Pacific & Australia - part eight



Jacaranda trees as we come up the river …


… into Brisbane. However, the view from an upper deck is as close as I’m getting to downtown.


Steps from where the ship’s docked is MacArthur Avenue. This may give those who know their history a clue to the background of my day’s activities.


While everyone else set off for botanic gardens, vineyards and koalas, I walk on my own to a quiet, very private, suburban street. It was here …


… that an extraordinary ‘Queenslander’ house was built in 1885. It was a home - an impressive one - until World War Two. When the Americans came into the war, General MacArthur, after escaping the Philippines, set up headquarters in Brisbane. Buildings all over the city were commandeered.


The house became one of the most secret locations in the Allied war effort. Even today, it's not widely known what occurred behind this hedge. I only stumbled on the story while researching ports on the trip. 


Central Bureau, a signals intelligence operation, established its nerve centre here. The house, once again a family home and not a tourist attraction, is sometimes called Australia’s Bletchley Park, an indication of just how important it was. 


In the garage out back - the original’s been torn down because of asbestos concerns - Central Bureau cracked Japanese communications. 


Intercept operators - here are three from the Women’s Auxiliary Australian Air Force - used the most modern equipment, IBM punch cards and British cipher machines. 


In 1943, Central Bureau is thought to have decoded a signal with Admiral Isoroku Yamamoto’s flight plan. Yamamoto, commander of the Japanese Fleet, had devised the attack on Pearl Harbour. American fighters intercepted Yamamoto’s plane, shooting it down and killing him.



The codebreakers work led to wartime headlines. 


The next year, in a recognition of Central Bureau’s vital role, the then commander of Australia’s military visited and posed at the main doorway.

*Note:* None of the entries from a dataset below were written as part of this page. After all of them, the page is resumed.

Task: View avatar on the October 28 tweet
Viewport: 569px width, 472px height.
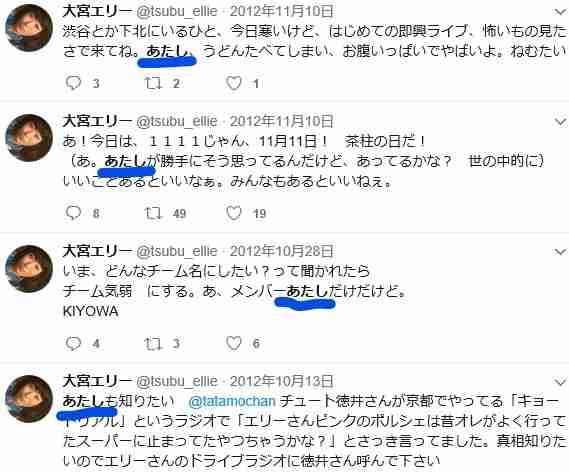Action: pyautogui.click(x=29, y=269)
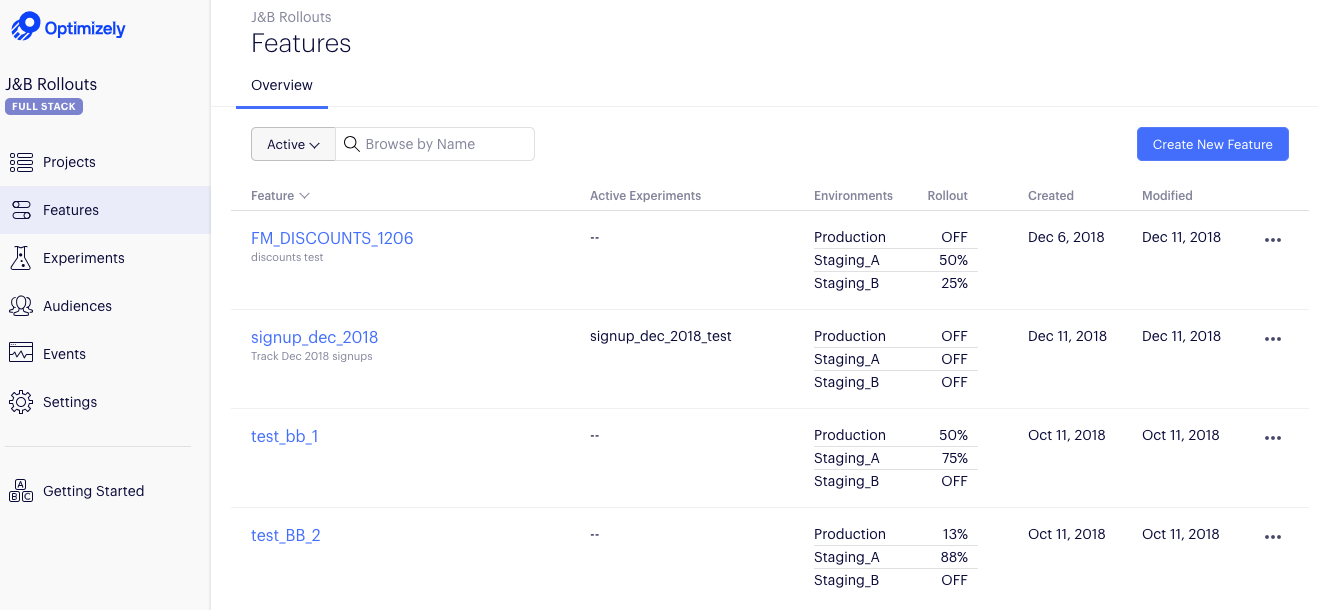Image resolution: width=1318 pixels, height=610 pixels.
Task: Open the test_BB_2 feature link
Action: coord(286,535)
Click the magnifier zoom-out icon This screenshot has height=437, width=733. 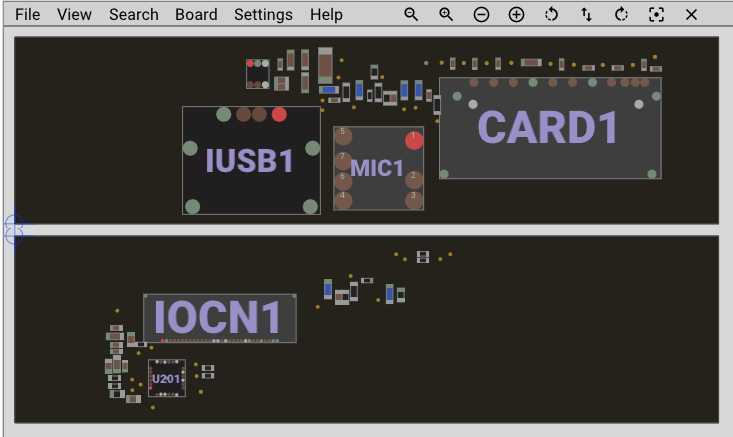(411, 15)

Here’s the same place now and …


... just inside are Andree and Lawrence, who so kindly, long before I left Canada, invited me to visit their home. The warm Australian welcome, tea and conversation were memorable. Behind them two plaques commemorate what, seven decades after the war, few seem to know. And certainly not of Canada’s involvement.



It’s not a stretch to suggest the Allied intelligence effort here led, in part, to the super secret, post-war ‘five eyes’ agreement. The - it could be said controversial - intelligence gathering organization consists of Australia, Canada, New Zealand, the United Kingdom and United States. This leafy Brisbane neighbourhood has been the setting for history.